In either case, the rate of infection might be fast enough and the rate of death slow enough that the pathogen could spread by common means of transportation, he said.
It would be even worse if the agent was aerosolized and spread by coughing or sneezing so that many people could be infected by a single patient, Morano added.
The White Knight
But what about the heroes of the tale? What about the brave scientists who track down the pathogen and come up with a cure/vaccine/treatment?
Here the experts are more divided.
Loyola’s Reid said: “I think the most fictitious aspect of this is the rapid ‘cure’ that is developed.”
After all, she added, “we still don’t have a vaccine for HIV or hepatitis C or Ebola virus, and our vaccine for influenza has to be updated yearly.”
On the other hand, Beaumont Health System’s Sims said, “technology has come incredibly far in the last decade or so.”

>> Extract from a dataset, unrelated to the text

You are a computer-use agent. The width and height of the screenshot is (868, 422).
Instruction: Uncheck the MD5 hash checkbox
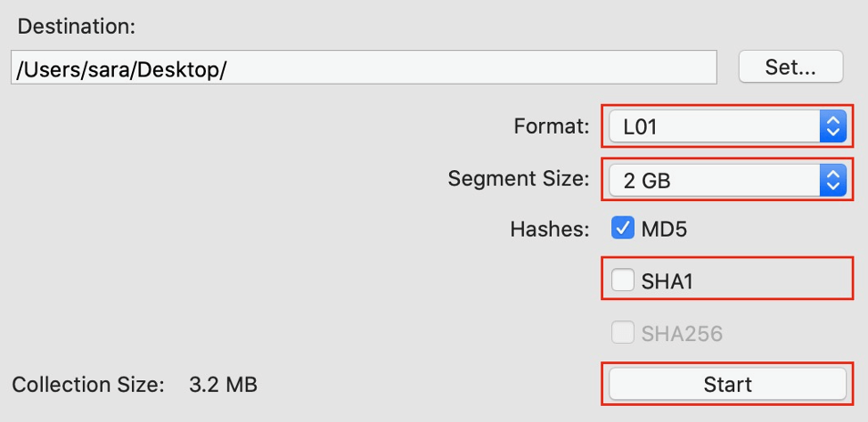click(x=622, y=229)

It took years for investigators to identify HIV, come up with a test for it, and develop treatments (although no cure or vaccine so far), Sims noted. But it took only a month or so to realize that SARS was a new disease, and a few weeks more to identify the agent that caused it.
Research on possible treatments was underway when the disease had begun to burn itself out.
“Unfortunately, the scenario of an intrepid doc or scientist coming up with a cure or vaccine in the span of a few weeks or months is highly unlikely, especially if the infectious agent is poorly studied,” Morano commented.
“These things take a great deal of research, time and money — exactly what we’re doing now in medical centers across the globe.”